About this task - Take the line containing "[telegram] (1473, 186)" as the first and the last line of the records below as the end, and please set down only what lies between them exactly, both ends included.

(Excerpts from a dataset)
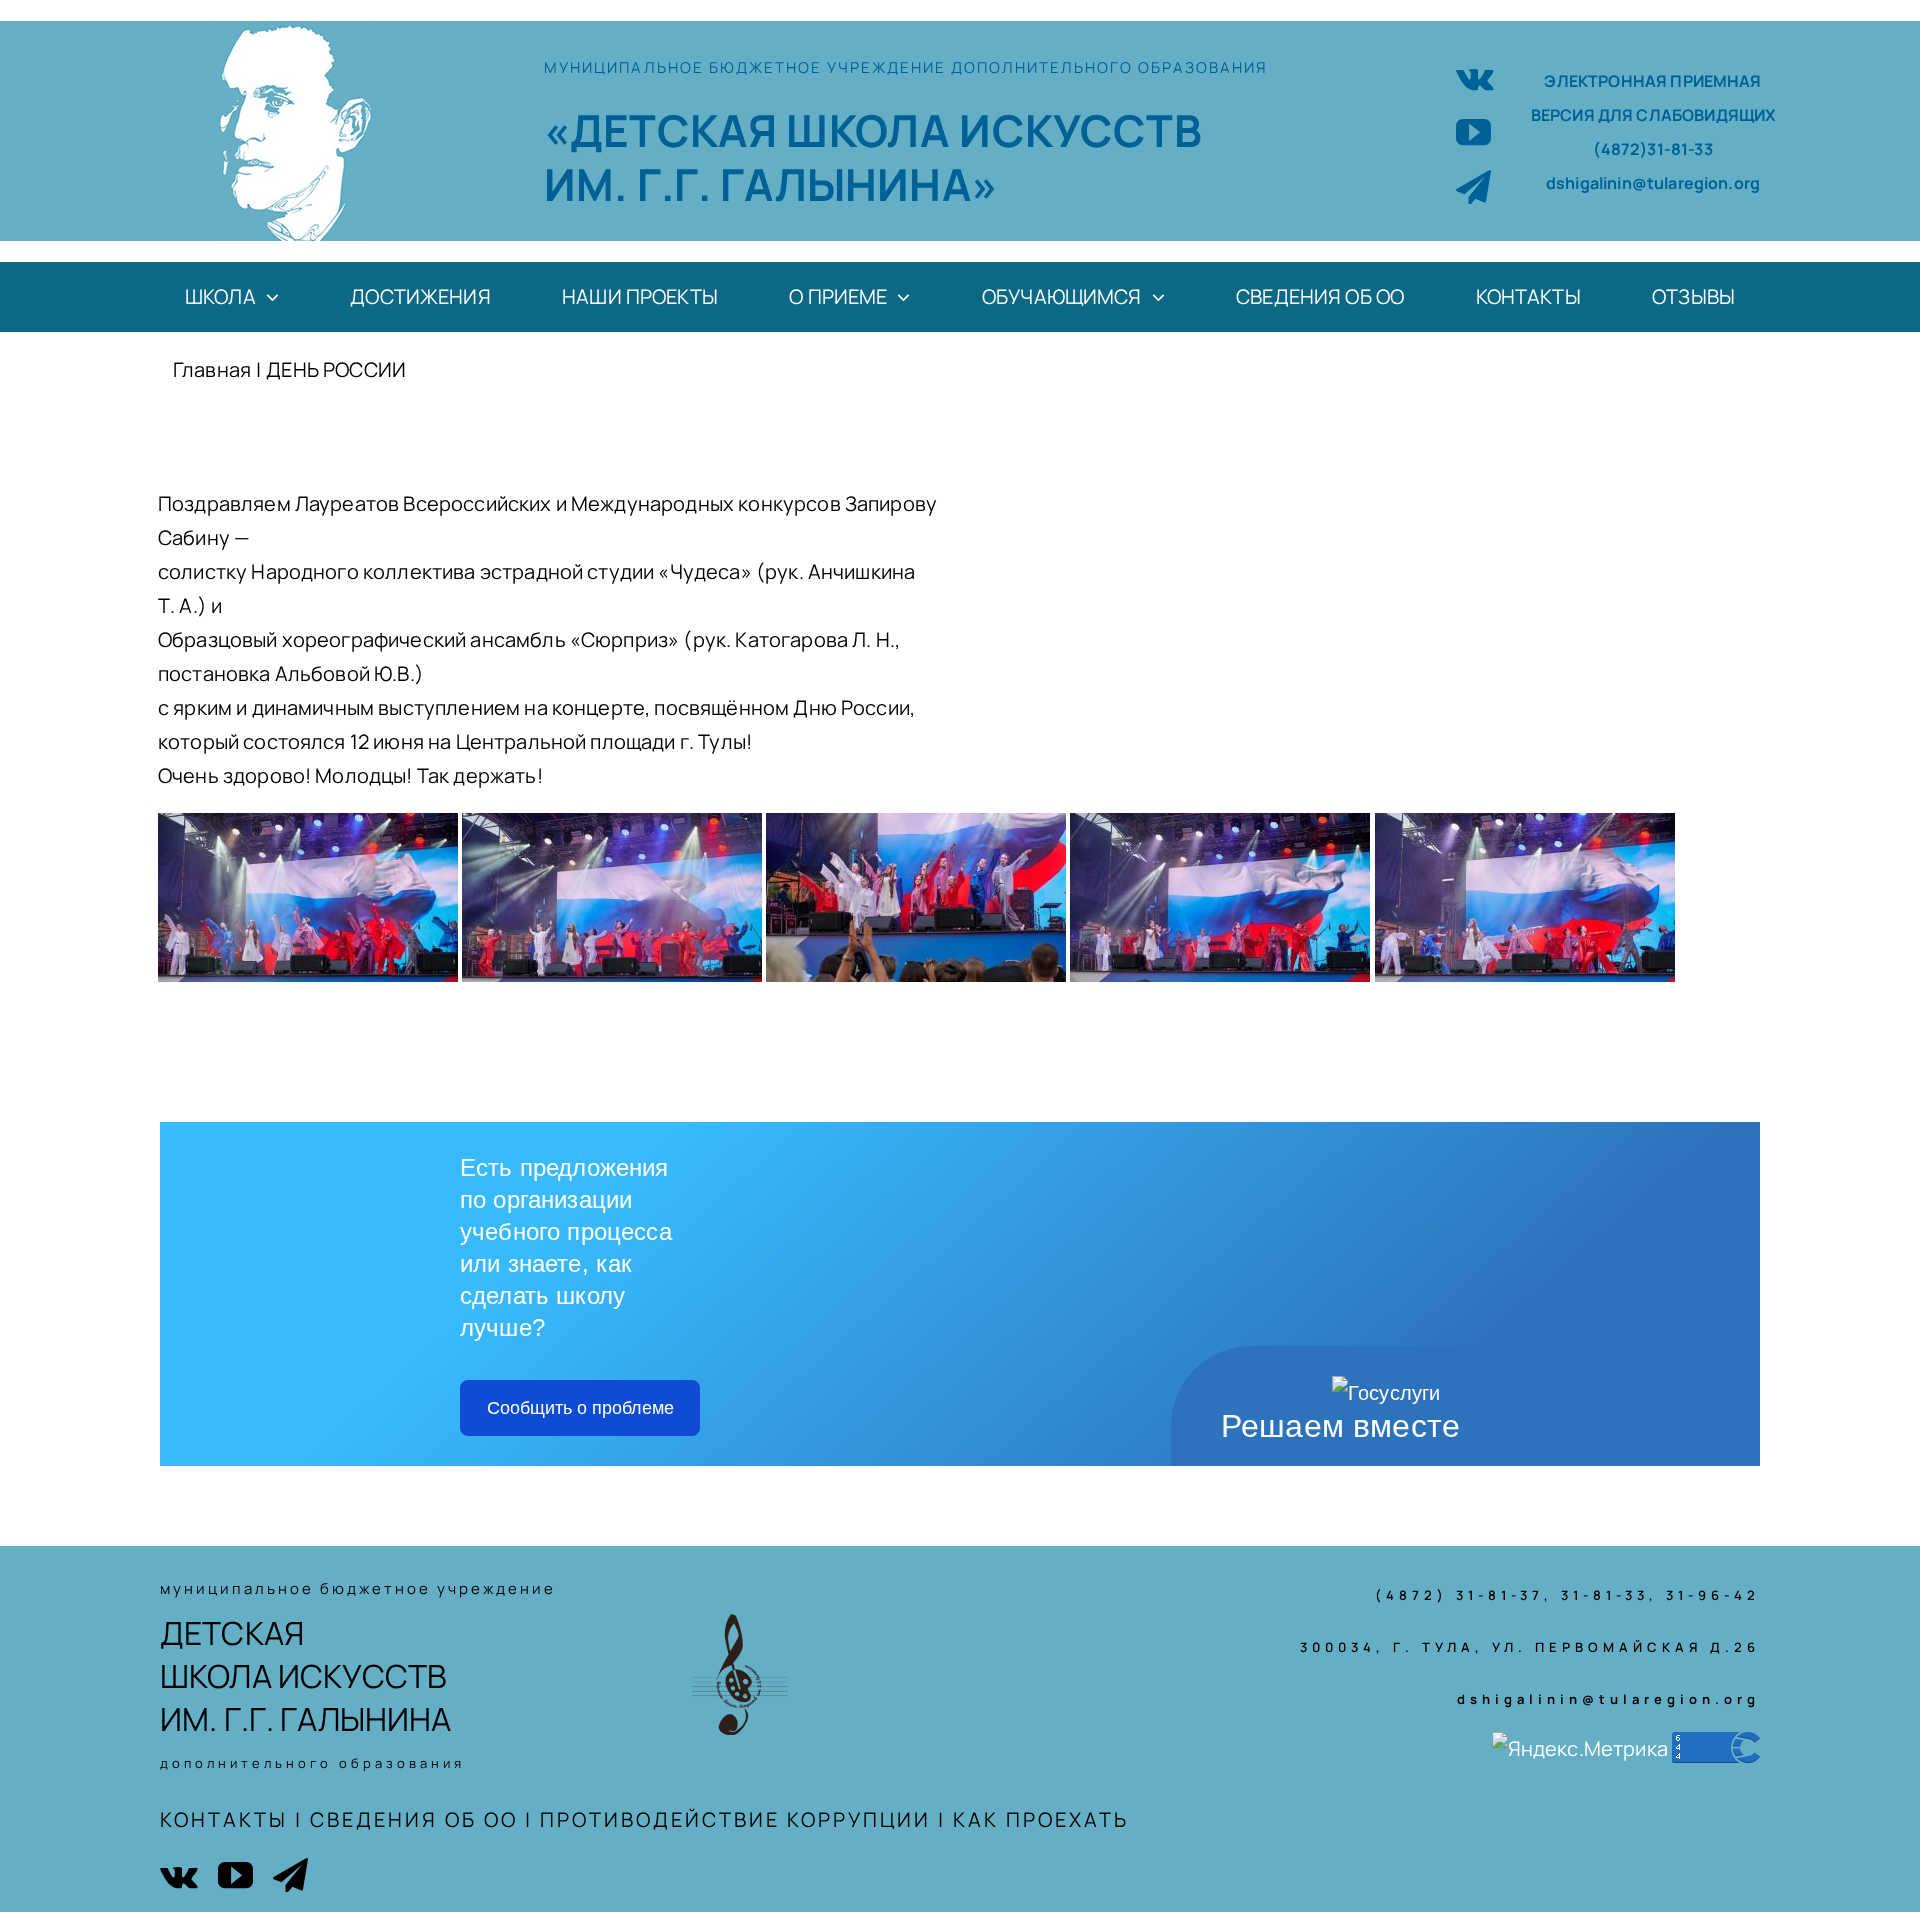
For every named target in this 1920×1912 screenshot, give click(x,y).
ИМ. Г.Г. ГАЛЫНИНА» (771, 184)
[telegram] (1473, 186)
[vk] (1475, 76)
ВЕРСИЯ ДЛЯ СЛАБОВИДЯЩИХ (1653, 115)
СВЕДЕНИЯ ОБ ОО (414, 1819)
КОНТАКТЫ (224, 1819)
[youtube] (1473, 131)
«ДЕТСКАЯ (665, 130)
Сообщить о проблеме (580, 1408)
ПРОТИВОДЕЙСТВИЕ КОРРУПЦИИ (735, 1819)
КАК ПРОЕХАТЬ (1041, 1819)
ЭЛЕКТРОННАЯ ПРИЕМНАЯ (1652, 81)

Reply -
[telegram] (1473, 186)
[vk] (1475, 76)
ВЕРСИЯ ДЛЯ СЛАБОВИДЯЩИХ (1653, 115)
СВЕДЕНИЯ ОБ ОО (414, 1819)
КОНТАКТЫ (224, 1819)
[youtube] (1473, 131)
«ДЕТСКАЯ (665, 130)
Сообщить о проблеме (580, 1408)
ПРОТИВОДЕЙСТВИЕ КОРРУПЦИИ (735, 1819)
КАК ПРОЕХАТЬ (1041, 1819)
ЭЛЕКТРОННАЯ ПРИЕМНАЯ (1652, 81)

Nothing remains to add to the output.